Previously, we discussed the two important reasons as to why AI projects get stuck in R&D. One of the main reasons is that projects are scoped only to available data. This is also known as the “I have some data, let me see what I can do with it” problem. It’s perfectly possible to train a model that performs very well on a limited dataset, but that model then doesn’t translate well to a real-world environment.
In brief: just having access to some test data isn’t sufficient to produce a working AI model. If you’re going to get your AI out of R&D, you’ll need to prove to yourself and others that you can create a model that solves a real operational problem! For that, we recommend starting from the end and working backwards: think about your ideal end-goal first, then design your AI strategy to meet that.
Here are some things to consider as you work to create a model that can operate on real-world data.
1. Do your test media (images, video) match your production media as closely as possible?
Machine learning is just like a science experiment: you want to try to control for as many variables as possible while collecting your data.
Controls such as sensor type, lighting, camera angle, zoom level, and how the media are processed should be set prior to image collection. This way, all your media are collected in a consistent way and to parameters you want. Try to match these controls to your production environment. For example, if your camera is outdoors, lighting conditions will vary throughout the day. Match your test media setup to account for this as much as possible.
When possible, use real production media for your test. This way, the model you create will be much more likely to show results in a real production environment! Open source datasets are great academic resources, but we find they lack the nuance needed for real production AI.
2. Do you have enough examples of the good, the bad, and the ugly?
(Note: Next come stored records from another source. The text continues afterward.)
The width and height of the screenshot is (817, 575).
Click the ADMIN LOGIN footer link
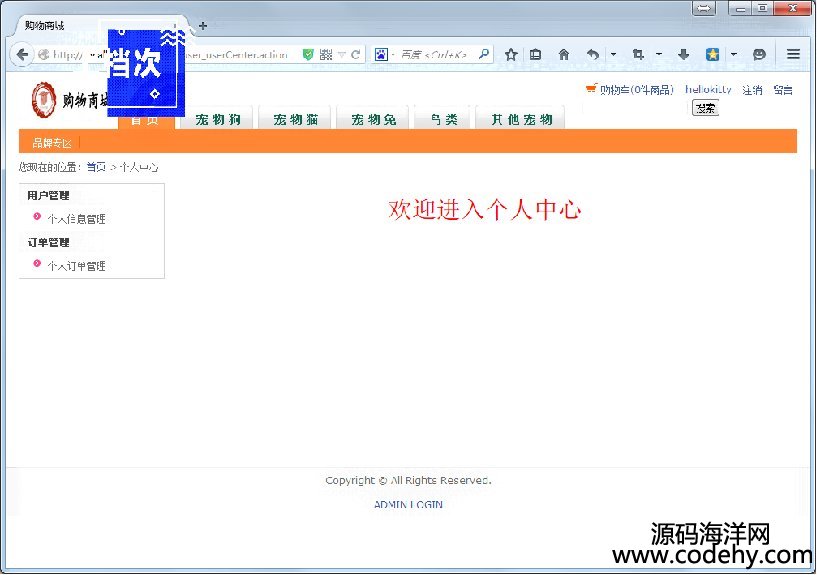click(408, 505)
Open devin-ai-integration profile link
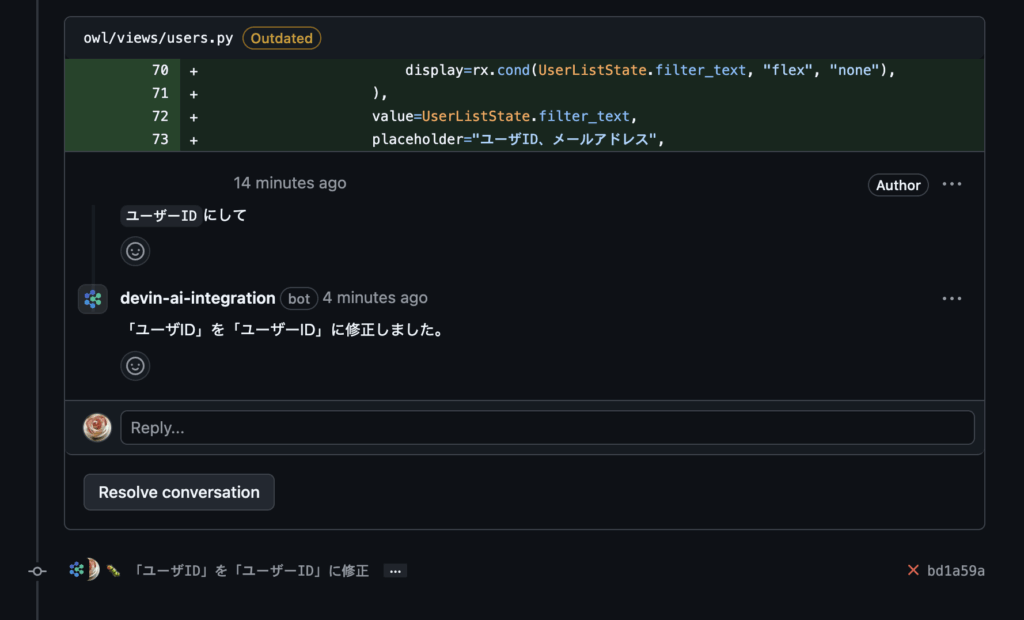This screenshot has height=620, width=1024. click(198, 298)
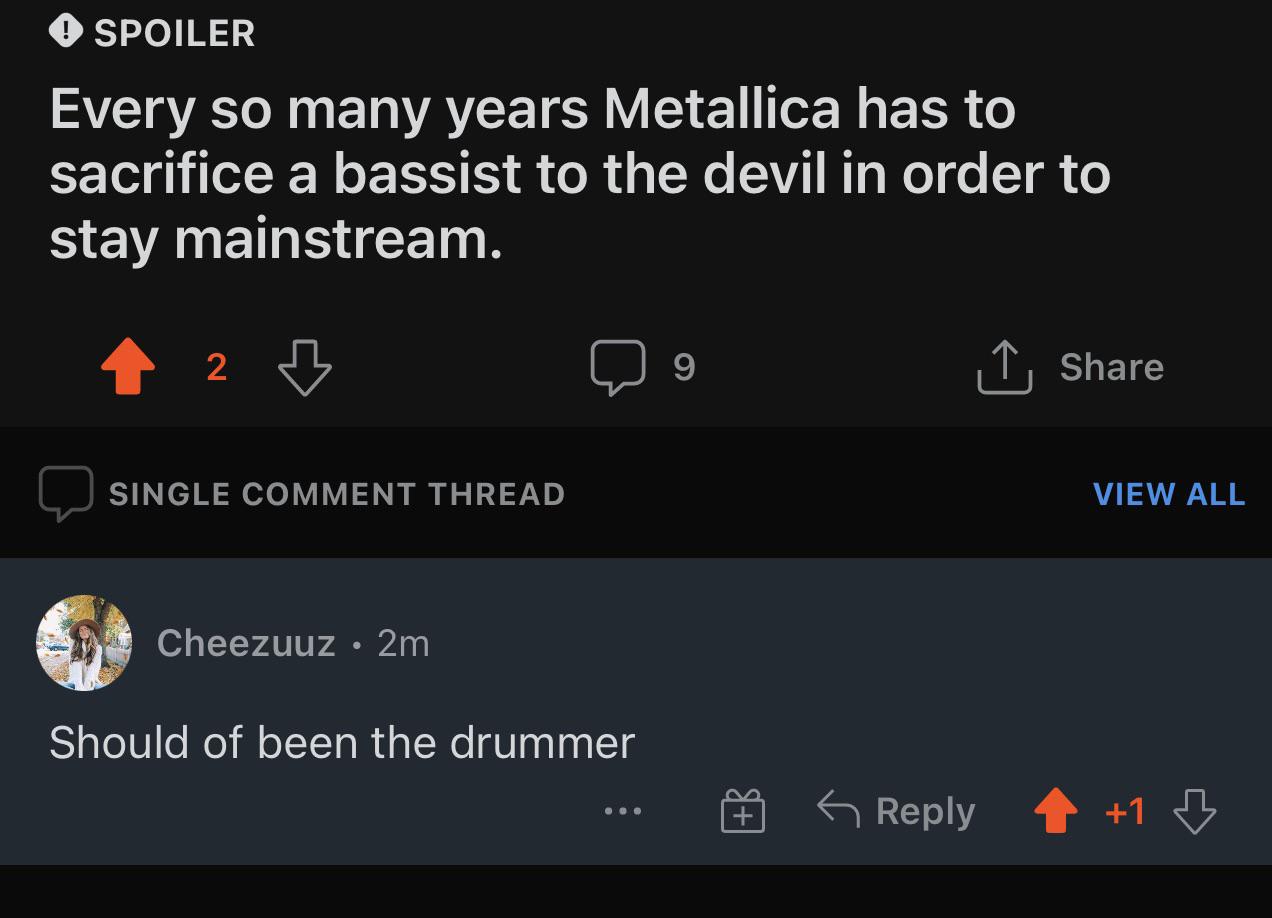
Task: Upvote Cheezuuz's drummer comment
Action: point(1055,812)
This is absolutely key, as you need to expose the model to lots of examples of what you are looking for (i.e. positive samples) and—equally important—what you are not looking for (i.e. negative samples), so the model can learn to tell the difference.
Say you’re building a model to look for defects in products coming off your production line. (We love this use case!) “Defect” is a pretty nebulous term: what specifically are you looking for? Cracks? Dents? Something unique to your situation? Think of training the model just like training a new intern to do the same thing: you’d need to show them plenty of examples of each defect, as well as some examples of defect-free products so they know the difference.
Try to get at least 200 examples of each positive sample (e.g. type of defect) from your real production environment. The harder the vision problem—consider factors like low quality imagery or similar-looking positive samples—the more data you’re going to need. More is (almost) always better, but 200 is a great rule-of-thumb to at least get you started. If you don’t have enough examples, talk to the people in your organization who can help you collect more from the real production environment!
3. Remember: just because you are continuously training doesn’t mean you are stuck in R&D!
Machine learning is a continuous process: train data, deploy a model, collect more data, repeat.
It’s sort of like having a high-performance car: you want to keep the engine tuned and maintain the machine so it’s always performing at its best. Constantly re-training and fine-tuning your model by adding more data should continue to happen after leaving R&D.
So don’t lose hope! If you are exposing your model to real production data and it’s working—even if it’s not perfect yet—your project has already left R&D in our opinion!